> _WORK REQUEST_: Tally up the lines below containing the string "computer", then write the number alone.

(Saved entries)
-------
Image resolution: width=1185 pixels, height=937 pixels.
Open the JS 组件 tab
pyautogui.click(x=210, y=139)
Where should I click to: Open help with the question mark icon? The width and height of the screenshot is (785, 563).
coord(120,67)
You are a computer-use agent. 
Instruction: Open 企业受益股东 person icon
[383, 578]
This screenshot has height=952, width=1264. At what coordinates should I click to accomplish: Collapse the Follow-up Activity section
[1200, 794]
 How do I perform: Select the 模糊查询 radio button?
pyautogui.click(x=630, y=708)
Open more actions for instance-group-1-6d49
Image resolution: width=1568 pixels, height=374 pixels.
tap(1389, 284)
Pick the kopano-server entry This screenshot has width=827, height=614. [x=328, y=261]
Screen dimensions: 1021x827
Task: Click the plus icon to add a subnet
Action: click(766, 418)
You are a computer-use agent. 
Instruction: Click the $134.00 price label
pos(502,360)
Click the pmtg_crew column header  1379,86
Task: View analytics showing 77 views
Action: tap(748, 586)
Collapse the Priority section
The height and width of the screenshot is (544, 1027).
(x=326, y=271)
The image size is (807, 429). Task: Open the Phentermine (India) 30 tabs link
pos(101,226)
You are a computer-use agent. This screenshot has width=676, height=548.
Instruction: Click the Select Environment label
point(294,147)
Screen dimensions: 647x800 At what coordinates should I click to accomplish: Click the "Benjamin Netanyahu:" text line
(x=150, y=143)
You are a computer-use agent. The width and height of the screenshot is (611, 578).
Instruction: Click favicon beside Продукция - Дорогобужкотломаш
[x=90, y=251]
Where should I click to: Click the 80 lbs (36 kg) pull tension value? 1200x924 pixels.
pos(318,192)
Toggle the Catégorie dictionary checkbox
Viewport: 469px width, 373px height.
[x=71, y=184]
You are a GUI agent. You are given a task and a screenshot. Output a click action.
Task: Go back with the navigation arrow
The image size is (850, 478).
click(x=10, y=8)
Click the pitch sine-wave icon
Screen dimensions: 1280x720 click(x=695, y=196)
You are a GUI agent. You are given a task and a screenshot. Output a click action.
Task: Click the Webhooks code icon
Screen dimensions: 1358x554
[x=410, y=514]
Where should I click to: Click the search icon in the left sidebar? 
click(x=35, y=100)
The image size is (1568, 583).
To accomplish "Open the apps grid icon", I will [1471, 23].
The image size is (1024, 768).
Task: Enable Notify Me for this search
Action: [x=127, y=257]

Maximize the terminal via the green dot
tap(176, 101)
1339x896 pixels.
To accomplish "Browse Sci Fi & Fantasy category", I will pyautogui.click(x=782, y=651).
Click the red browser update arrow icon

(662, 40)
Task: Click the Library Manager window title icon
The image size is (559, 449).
-------
> _REPLY TO THE EXERCISE_: 4